Could you rewrite the listing with each "Locate an element on the screen" changed to "Find a control on the display" and everything else left as it is?

### LISTED ENTRIES

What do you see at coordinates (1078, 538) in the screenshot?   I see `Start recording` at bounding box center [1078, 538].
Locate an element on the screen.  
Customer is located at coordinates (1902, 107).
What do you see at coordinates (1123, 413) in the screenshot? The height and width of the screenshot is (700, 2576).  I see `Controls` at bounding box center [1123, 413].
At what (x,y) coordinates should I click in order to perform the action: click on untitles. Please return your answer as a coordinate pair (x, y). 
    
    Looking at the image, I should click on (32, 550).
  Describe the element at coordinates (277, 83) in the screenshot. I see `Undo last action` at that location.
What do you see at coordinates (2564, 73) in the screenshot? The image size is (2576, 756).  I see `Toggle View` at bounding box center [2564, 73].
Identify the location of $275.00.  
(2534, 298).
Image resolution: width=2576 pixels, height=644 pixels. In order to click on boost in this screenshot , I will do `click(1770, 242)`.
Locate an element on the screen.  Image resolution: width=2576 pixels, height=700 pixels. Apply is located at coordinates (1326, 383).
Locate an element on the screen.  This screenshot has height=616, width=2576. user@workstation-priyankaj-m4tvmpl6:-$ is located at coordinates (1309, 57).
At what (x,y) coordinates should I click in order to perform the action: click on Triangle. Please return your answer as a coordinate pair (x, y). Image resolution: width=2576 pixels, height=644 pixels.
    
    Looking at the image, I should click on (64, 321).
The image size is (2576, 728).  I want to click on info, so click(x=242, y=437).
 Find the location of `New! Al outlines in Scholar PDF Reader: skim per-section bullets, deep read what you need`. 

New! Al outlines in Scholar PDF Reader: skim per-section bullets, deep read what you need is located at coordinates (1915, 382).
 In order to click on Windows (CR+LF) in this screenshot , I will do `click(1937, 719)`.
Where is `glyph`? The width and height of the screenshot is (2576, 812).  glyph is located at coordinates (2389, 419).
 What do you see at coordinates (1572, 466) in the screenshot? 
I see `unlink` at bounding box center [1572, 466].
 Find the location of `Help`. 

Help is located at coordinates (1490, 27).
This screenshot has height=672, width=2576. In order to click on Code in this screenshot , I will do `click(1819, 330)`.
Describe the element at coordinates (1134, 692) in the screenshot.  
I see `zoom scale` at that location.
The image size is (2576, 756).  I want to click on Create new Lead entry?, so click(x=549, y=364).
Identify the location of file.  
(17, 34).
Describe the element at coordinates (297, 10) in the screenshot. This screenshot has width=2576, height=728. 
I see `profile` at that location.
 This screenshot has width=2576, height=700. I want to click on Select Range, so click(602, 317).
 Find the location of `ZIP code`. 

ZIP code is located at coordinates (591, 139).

######

COMPLETE RESPONSE:
What do you see at coordinates (1078, 538) in the screenshot?   I see `Start recording` at bounding box center [1078, 538].
Find a control on the display.  
Customer is located at coordinates (1902, 107).
What do you see at coordinates (1123, 413) in the screenshot? The height and width of the screenshot is (700, 2576).  I see `Controls` at bounding box center [1123, 413].
At what (x,y) coordinates should I click in order to perform the action: click on untitles. Please return your answer as a coordinate pair (x, y). 
    
    Looking at the image, I should click on (32, 550).
  Describe the element at coordinates (277, 83) in the screenshot. I see `Undo last action` at that location.
What do you see at coordinates (2564, 73) in the screenshot? The image size is (2576, 756).  I see `Toggle View` at bounding box center [2564, 73].
Identify the location of $275.00.  
(2534, 298).
Image resolution: width=2576 pixels, height=644 pixels. In order to click on boost in this screenshot , I will do `click(1770, 242)`.
Find a control on the display.  Image resolution: width=2576 pixels, height=700 pixels. Apply is located at coordinates (1326, 383).
Find a control on the display.  This screenshot has height=616, width=2576. user@workstation-priyankaj-m4tvmpl6:-$ is located at coordinates (1309, 57).
At what (x,y) coordinates should I click in order to perform the action: click on Triangle. Please return your answer as a coordinate pair (x, y). Image resolution: width=2576 pixels, height=644 pixels.
    
    Looking at the image, I should click on (64, 321).
The image size is (2576, 728).  I want to click on info, so click(x=242, y=437).
 Find the location of `New! Al outlines in Scholar PDF Reader: skim per-section bullets, deep read what you need`. 

New! Al outlines in Scholar PDF Reader: skim per-section bullets, deep read what you need is located at coordinates (1915, 382).
 In order to click on Windows (CR+LF) in this screenshot , I will do `click(1937, 719)`.
Where is `glyph`? The width and height of the screenshot is (2576, 812).  glyph is located at coordinates (2389, 419).
 What do you see at coordinates (1572, 466) in the screenshot? 
I see `unlink` at bounding box center [1572, 466].
 Find the location of `Help`. 

Help is located at coordinates (1490, 27).
This screenshot has height=672, width=2576. In order to click on Code in this screenshot , I will do `click(1819, 330)`.
Describe the element at coordinates (1134, 692) in the screenshot.  
I see `zoom scale` at that location.
The image size is (2576, 756).  I want to click on Create new Lead entry?, so click(x=549, y=364).
Identify the location of file.  
(17, 34).
Describe the element at coordinates (297, 10) in the screenshot. This screenshot has width=2576, height=728. 
I see `profile` at that location.
 This screenshot has width=2576, height=700. I want to click on Select Range, so click(602, 317).
 Find the location of `ZIP code`. 

ZIP code is located at coordinates (591, 139).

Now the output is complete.